Finalement, une chose sur laquelle on s'entend aussi, je crois, à la suite du débat de ce matin, c'est l'importance des centres de décision. Où sont-ils? Qui les contrôle? Les centres de décision, aussi bien publics que privés, sont localisés quelque part et, parce qu'ils sont localisés quelque part, ils sont inévitablement influencés par l'endroit où ils se trouvent. Là-dessus, le député d'Outremont tout à l'heure consacrait cette importance des centres de décision. C'est dans ce sens-là que la souveraineté, parce qu'elle permet enfin de rapatrier des centres de décision chez nous, est un instrument de prospérité. Je reviendrai en terminant essentiellement sur la position prise avant-hier par cette soixantaine d'économistes et qui, à mon sens, devrait faire réfléchir longuement. Voilà des hommes de métier qui, au lieu de céder aux frayeurs classiques, traditionnelles, qu'on répand dans nos milieux, très souvent avec des arguments chiffrés, un peu démagogiques, disent: Mais c'est faisable! C'est tout à fait faisable sur le plan technique.

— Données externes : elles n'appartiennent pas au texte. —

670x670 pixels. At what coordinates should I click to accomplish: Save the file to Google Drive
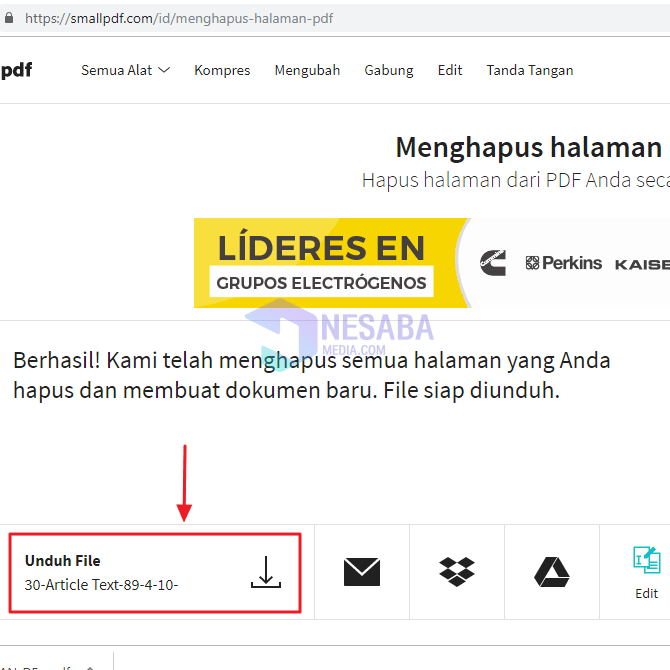coord(551,572)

La souveraineté ne va pas se faire à cause de raisons techniques. Mais il est fondamental de se rendre compte que la souveraineté est faisable et réalisable sur le plan technique, et que la souveraineté est un instrument efficace de prospérité.

Merci, Mme la Présidente.

La Présidente (Mme Cuerrier): De la même manière que j'ai pu compter sur votre collaboration tantôt pour déterminer le temps alloué à chacun, je compte sur votre collaboration pour dire qu'il est maintenant 13 heures et que cette commission des finances et des comptes publics, qui a étudié la question avec débat de M. le député d'Outremont au ministre des Finances, cette question étant: Les conséquences économiques de la souveraineté-association proposée par le gouvernement, cette commission, dis-je, ajourne ses travaux sine die.